Recipe: Chicken Enchilada Loaf

Ingredients: 

2 cups or so of cooked chicken (shredded, diced, or cut into chunks—I used shredded chicken that I’d frozen after a chicken taco meal)

1  (14 oz) can of chicken broth

1 (10 oz) can of cream of chicken soup

1 (10 oz) can of cream of celery soup

1 (4 oz) can mild diced green chiles, drained

1/2 a large onion, diced

12 or so corn tortillas

8 ounces shredded cheddar cheese

Method:

Heat oven to 350° fahrenheit/175° celsius.

Grease and set aside  9 x 13 pan.

In a large mixing bowl, combine the diced/shredded/chunked chicken, the broth,  the soups, the chiles, and the diced onion.

Now build your casserole as you would lasagne:

Cover the pan with a layer of corn tortillas (cut them in half and put the straight edges agains the pan’s edges if you, like me, have OCD and can’t abide the roundness of the whole tortillas bumping up against the straight edges of the pan).

Spoon half the chicken/soup/chiles/onion mixture over the layer of tortillas.

Sprinkle half the shredded cheese over the mixture.

Lay down another layer of tortillas, spoon and spread the other half of the chicken mixture, sprinkle the rest of the cheese.

Bake, uncovered, about 30 minutes or until the cheese is melted and  the edges are bubbling away as any self-respecting casserole’s edges should.

Let stand for at least five minutes before cutting into squares and serving.

Keep on loving one another as brothers and sisters.

Hebrews 13:1 (NIV)

I’m linking with my friend Michelle DeRusha for Hear It on Sunday, Use It on MondayWon’t you stop by?
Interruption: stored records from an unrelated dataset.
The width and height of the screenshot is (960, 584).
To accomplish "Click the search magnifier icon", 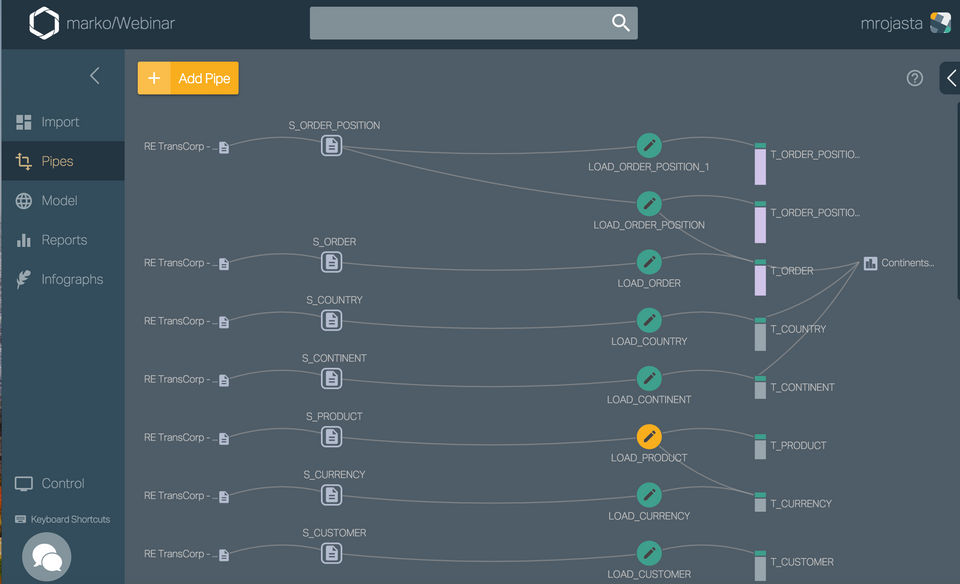I will click(x=620, y=23).
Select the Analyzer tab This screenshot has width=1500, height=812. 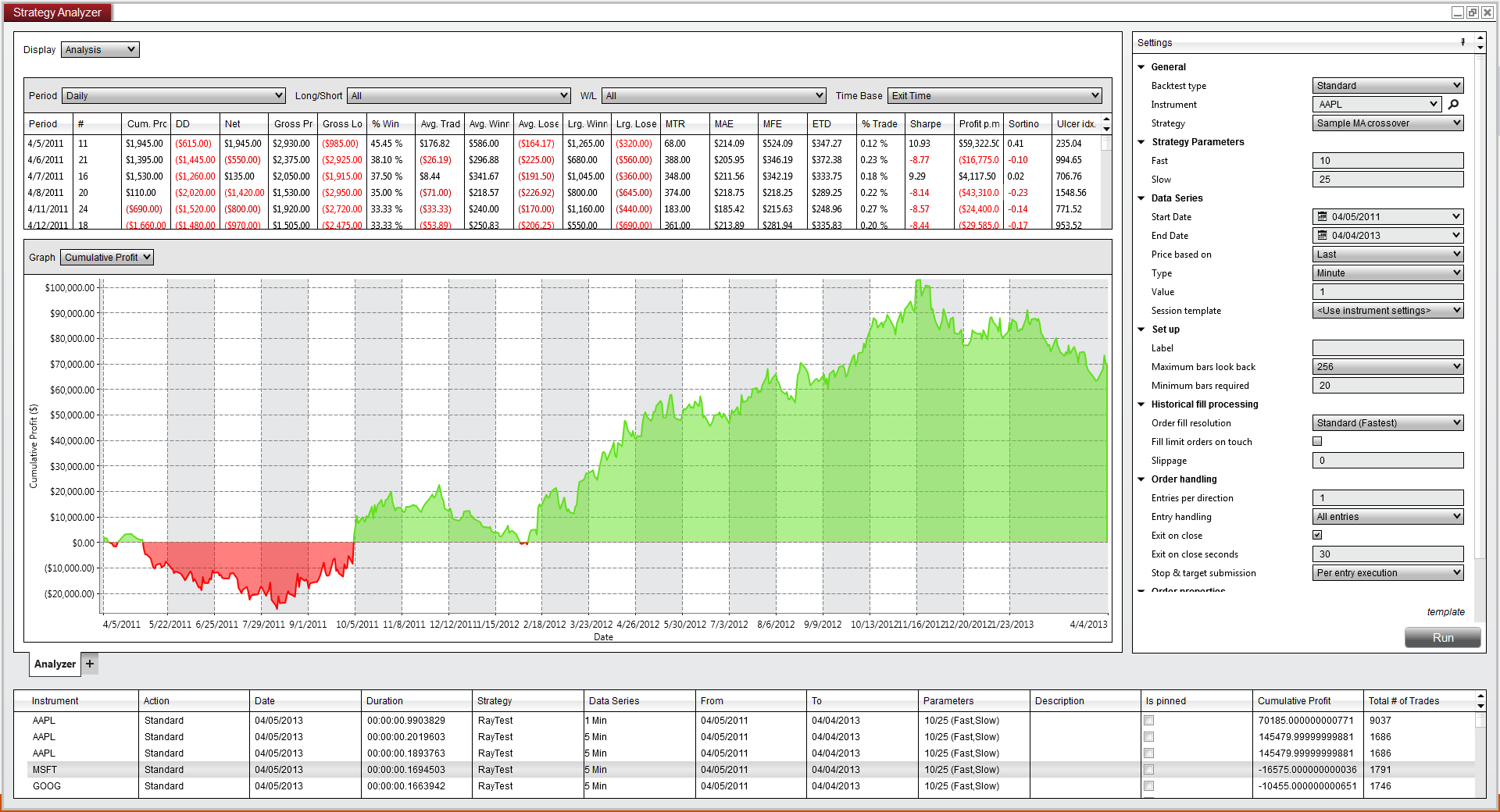tap(55, 664)
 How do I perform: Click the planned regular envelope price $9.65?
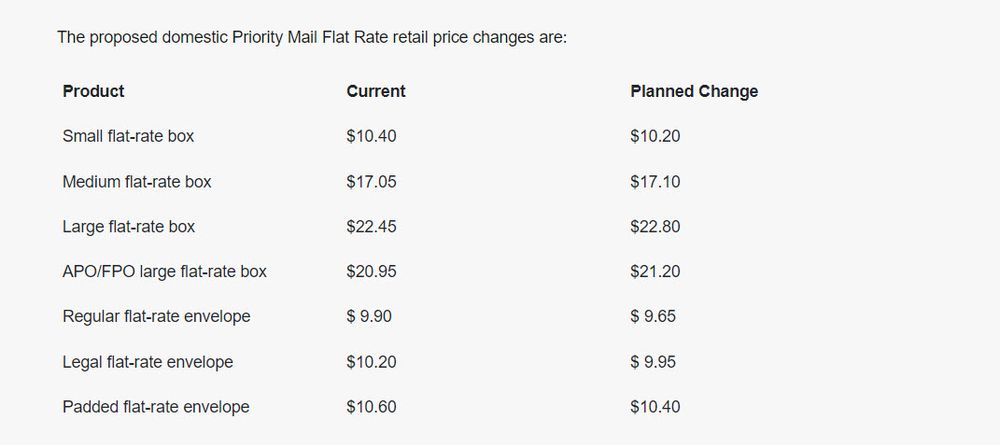[655, 316]
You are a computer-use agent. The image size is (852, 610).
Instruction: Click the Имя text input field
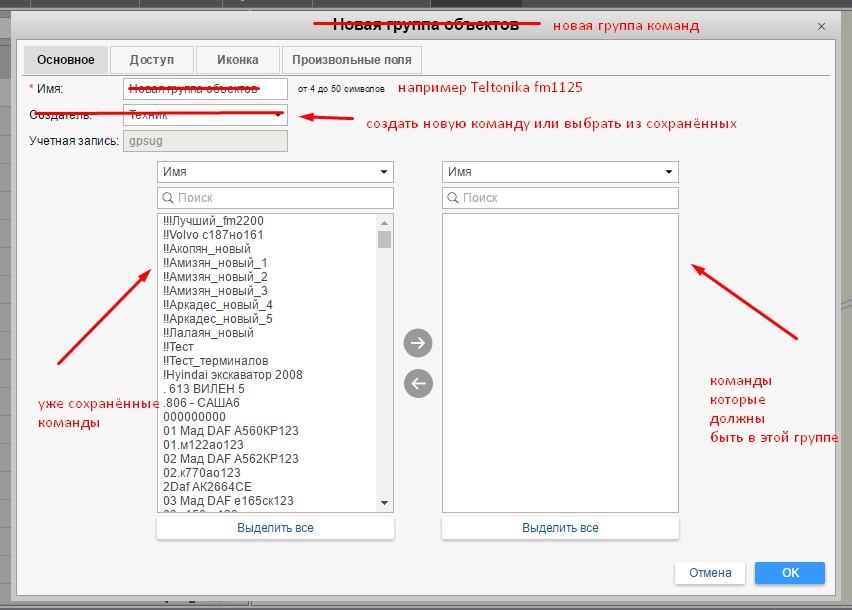(x=205, y=89)
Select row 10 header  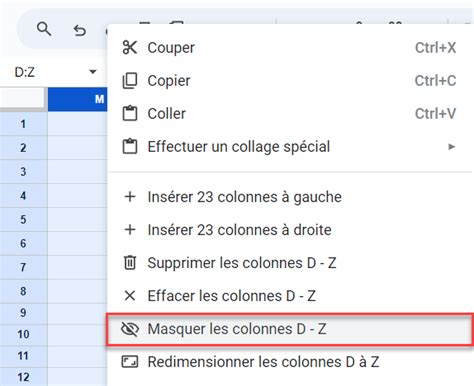pyautogui.click(x=23, y=334)
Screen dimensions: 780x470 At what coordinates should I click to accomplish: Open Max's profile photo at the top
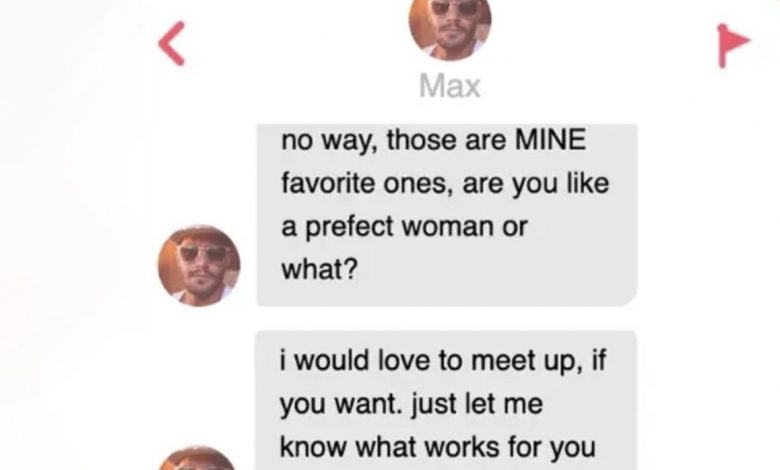point(450,27)
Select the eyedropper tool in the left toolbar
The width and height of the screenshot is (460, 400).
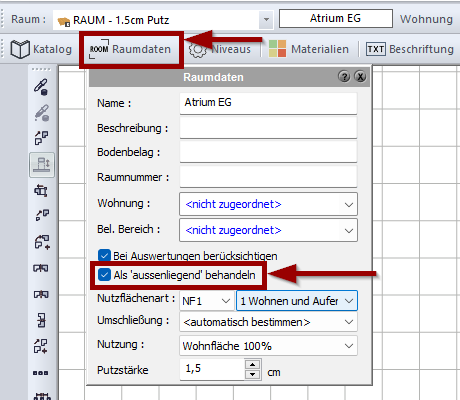click(x=42, y=87)
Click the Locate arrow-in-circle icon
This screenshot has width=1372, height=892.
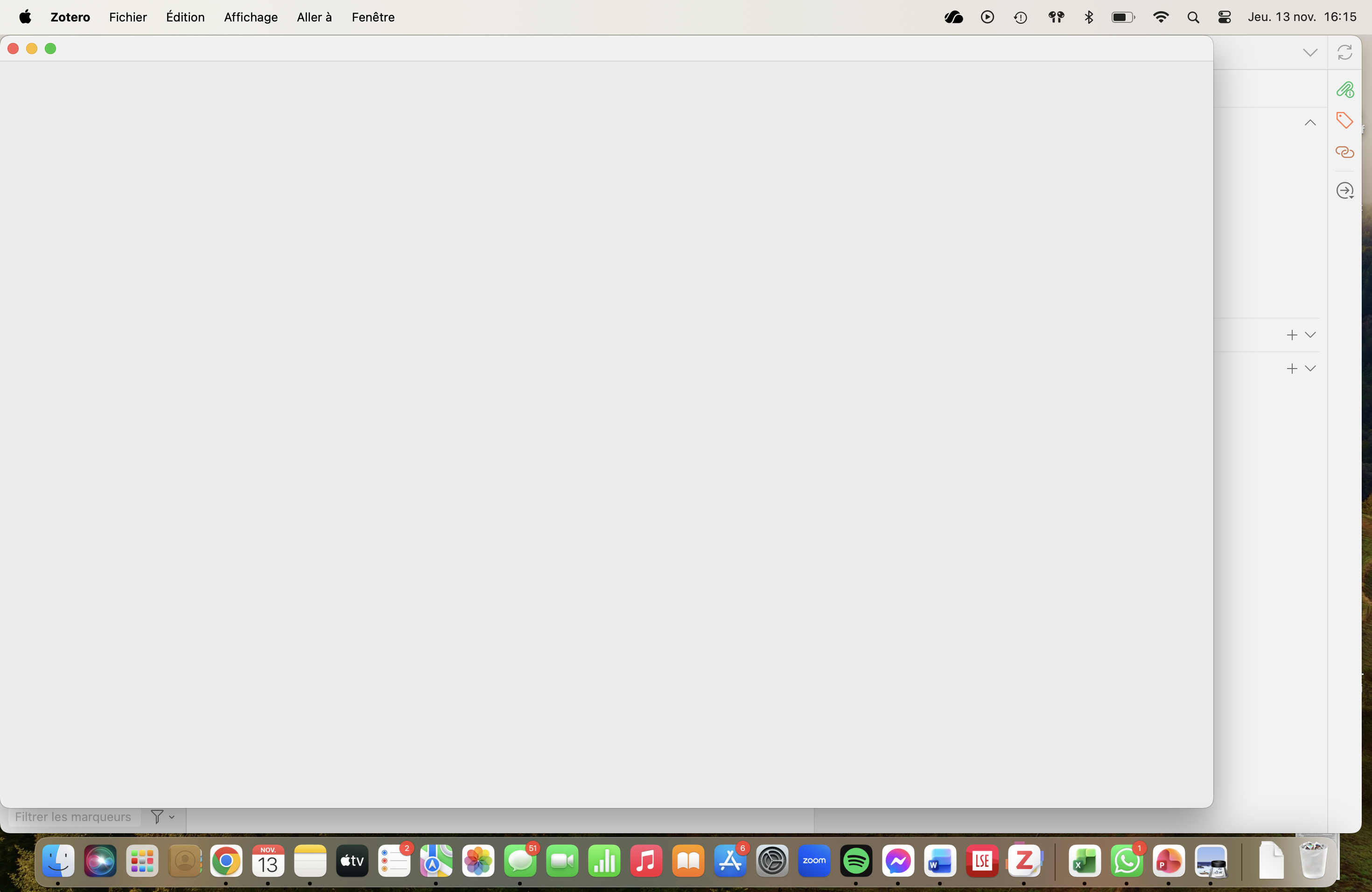(1344, 191)
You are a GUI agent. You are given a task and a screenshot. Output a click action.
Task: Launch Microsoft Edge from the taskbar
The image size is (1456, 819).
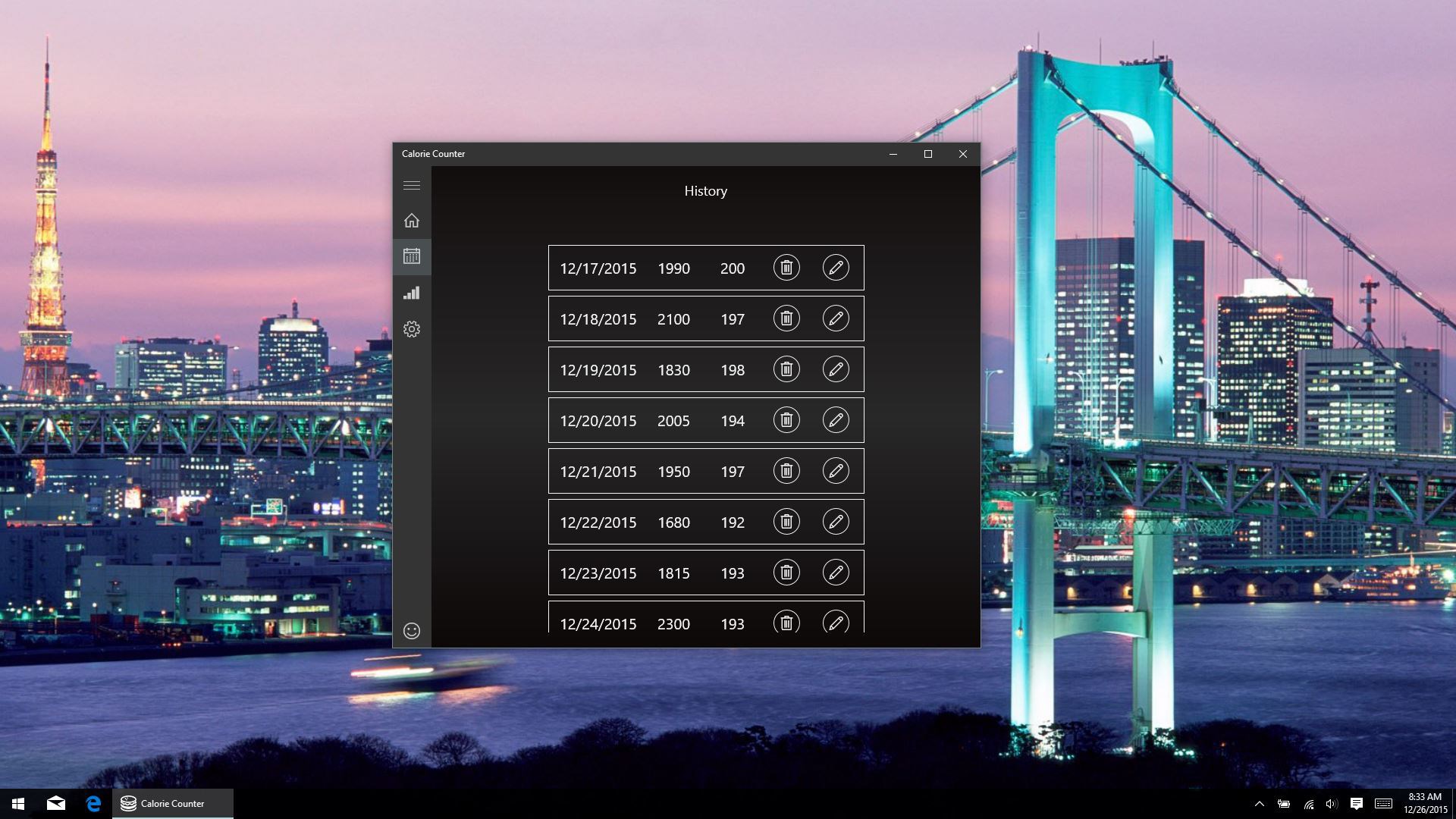tap(93, 804)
I’m also sharing with my friend Ann Kroeker for Food on Fridays, but I’m not smart enough to put her gorgeous button here. Please go look for yourself.

Comments

  1. I felt the love 🙂 Very tasty!

  2. Yum, Sheila! Sounds wonderful. I sure could use a hug from a casserole. Sounds like a dinner plan 🙂

  3. I had to copy this recipe and it should be a hit at our next pot luch at First Congregational Church UCC here where I attend at this time.

  4. I like to love people with food, Sheila! Thank you for your interesting post and a recipe within!

  5. LOVE this, Sheila. And I’m copying that recipe – it sounds delish.